§ **Directions for this task**:
Extend the exhibition essay below on particle physics and the nature of life, picking up after its last sentence; the listing that follows it is not part of that essay.

***** Page excerpt *****

Everything we perceive with our eyes appears solid like a wall through which nothing can penetrate. From the viewpoint of particle physics, the surface of something that appears solid like a wall is actually invisible and only empty spaces and particles such as electrons, neutrons, and protons are visible. When seen from the perspective of such elementary particles, things and life forms are obviously different from what we see with our eyes. As we can assert that an “object of observation is obviously influenced by our act of observation in a microscopic world,”1) the observer is closely connected with the object of observation: they are not separate unlike the world we perceive with our eyes.

 

Unlike works that approach the essence of life and focus on human existence, the pieces on display at this exhibition explore the nature of life, departing from human-centric ideas and perspectives. These works inquire into the elemental nature of life, escaping from human-centered standpoints. Moreover, they hark back to perspectives of particle physics toward objects and living things.

 

Art critic Choi Tae Man commented that Kang Jin Mo’s work is “a warning against instrumentalized knowledge and has an artistic language inexplicable to reason or science. It is a metaphor for the present earth where yin and yang collide and the law of the jungle is pervasive.” This means we can read the present paradigm of treating life through a wooden animal image looking at an antler hung on the wall.

 

Intricate structures in Kim Jung Hee’s works look like the movements of elementary particles while images in the middle of those structures are like forms made up of such elementary particles. These forms stand for objects and living things that are visible with our eyes. Kim’s work is a symbolic portrayal of organisms that are linked to one through such structures.

***** Data block *****

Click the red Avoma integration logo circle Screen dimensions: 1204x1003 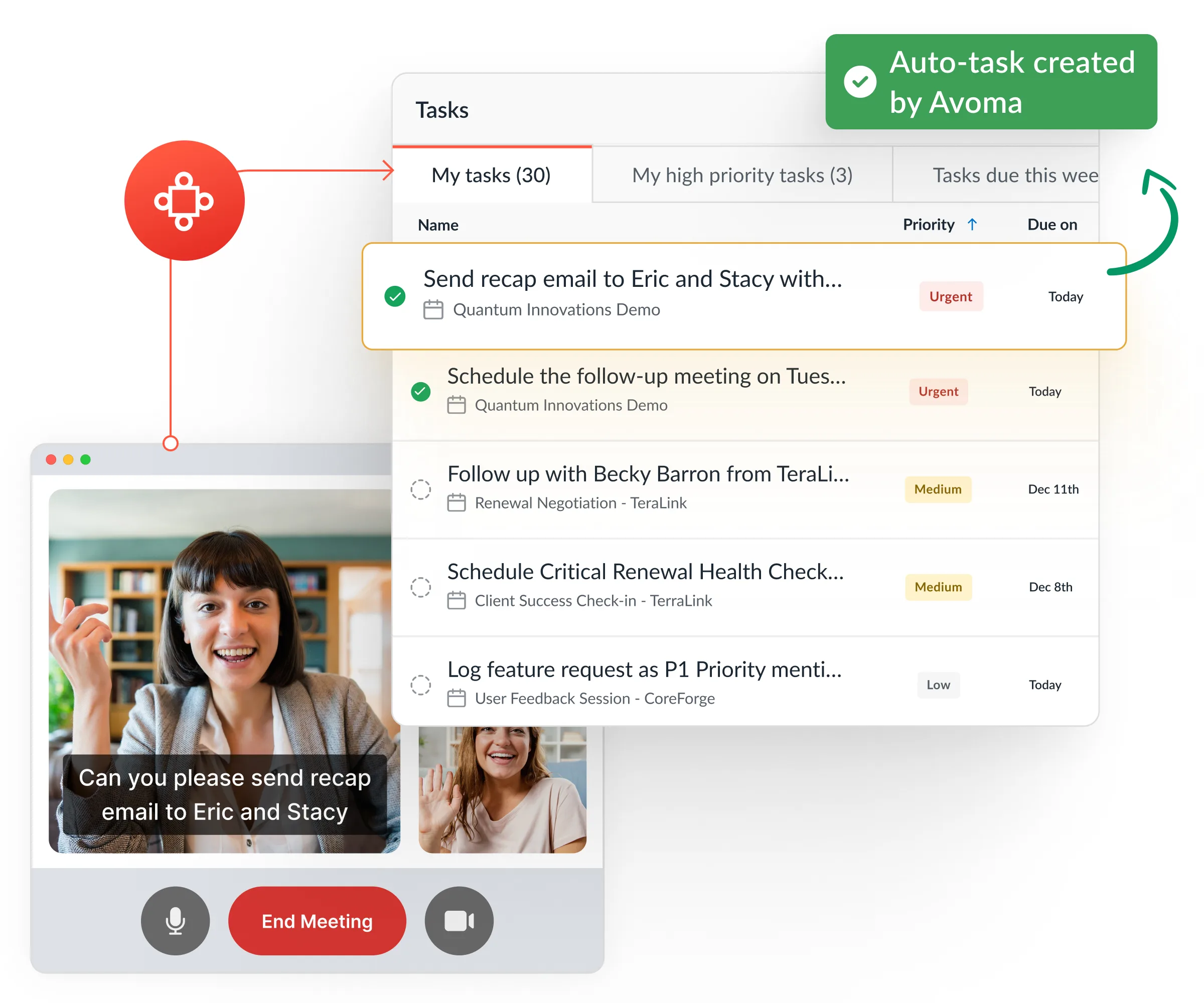(x=184, y=201)
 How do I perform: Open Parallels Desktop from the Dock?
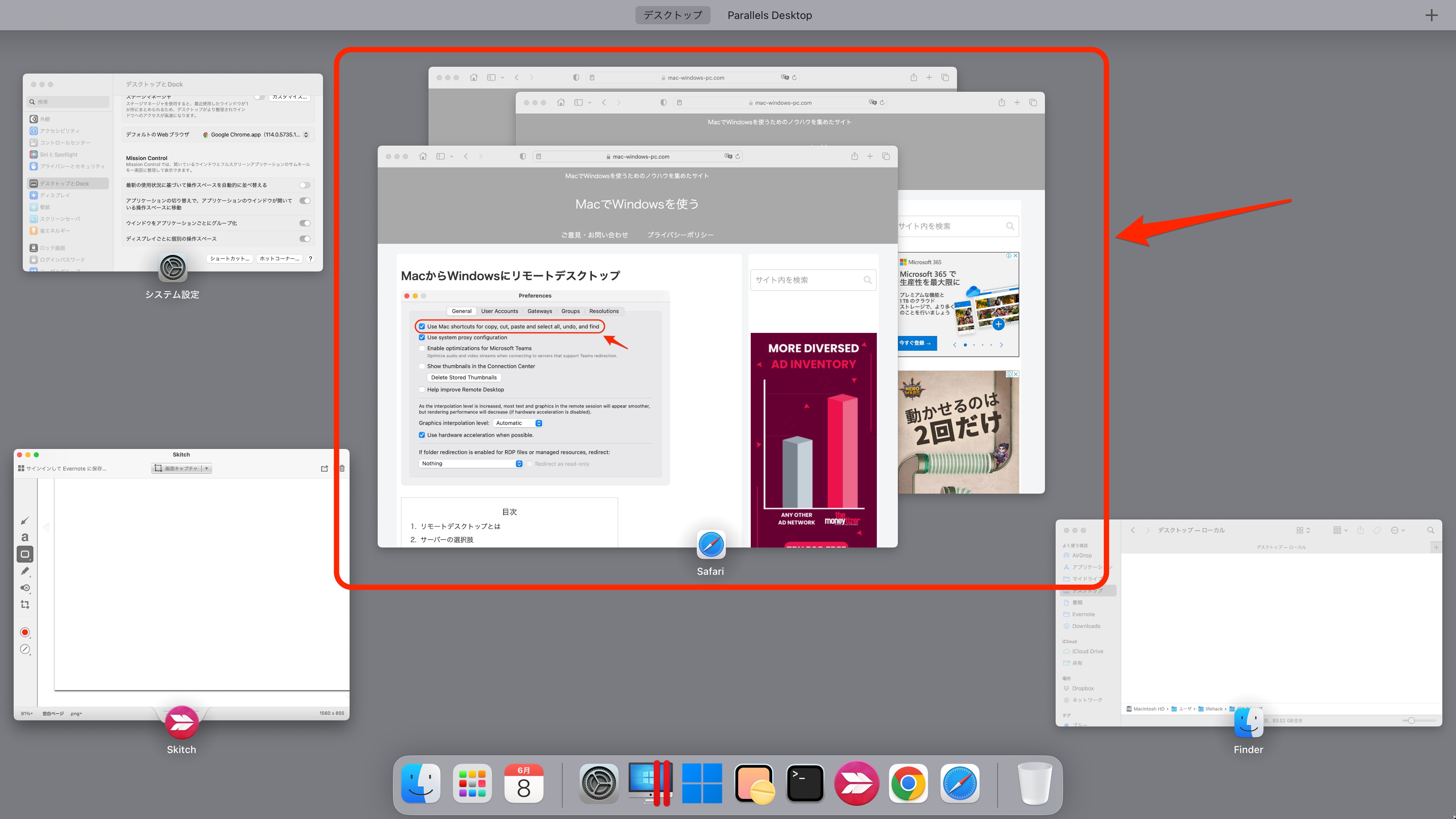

*****

§ **Expected answer**:
 

Park Cheon Nam, former chief curator of Sungkok Art Museum stated, “Lee Jae Hyo’s installations encompass nature’s inner and outer structures, depicting them mainly with circles and straight lines. Lee’s work is a succinct, connotative reflection of nature’s circulative structure. He has captured nature’s mellowness and infinity, renewal and extinction, and its attribute of constantly moving and changing." Likewise, his art represents natural objects free and moving. Like something reconstructed by the movement of elementary particles, his sculptural forms display empty areas and are not closely filled with the images of things.

 

Art critic Lee Sun Hyung claimed, “The ingredients of Jeon Yong Hwan’s work such as strips, lines, and shades of cold and warm hues are not only physical elements, but take on a spatial quality. They are used to symbolize diverse ways in which the universe unfurls infinitely from zero, demonstrating elastic space and time. Time becomes another dimension of space as asserted in the theory of relativity.” Jeon’s work seems to portray the true nature of things formed over time. That is, his sculptures seem to stand for the law of the universe that creates all things while constantly moving in empty space.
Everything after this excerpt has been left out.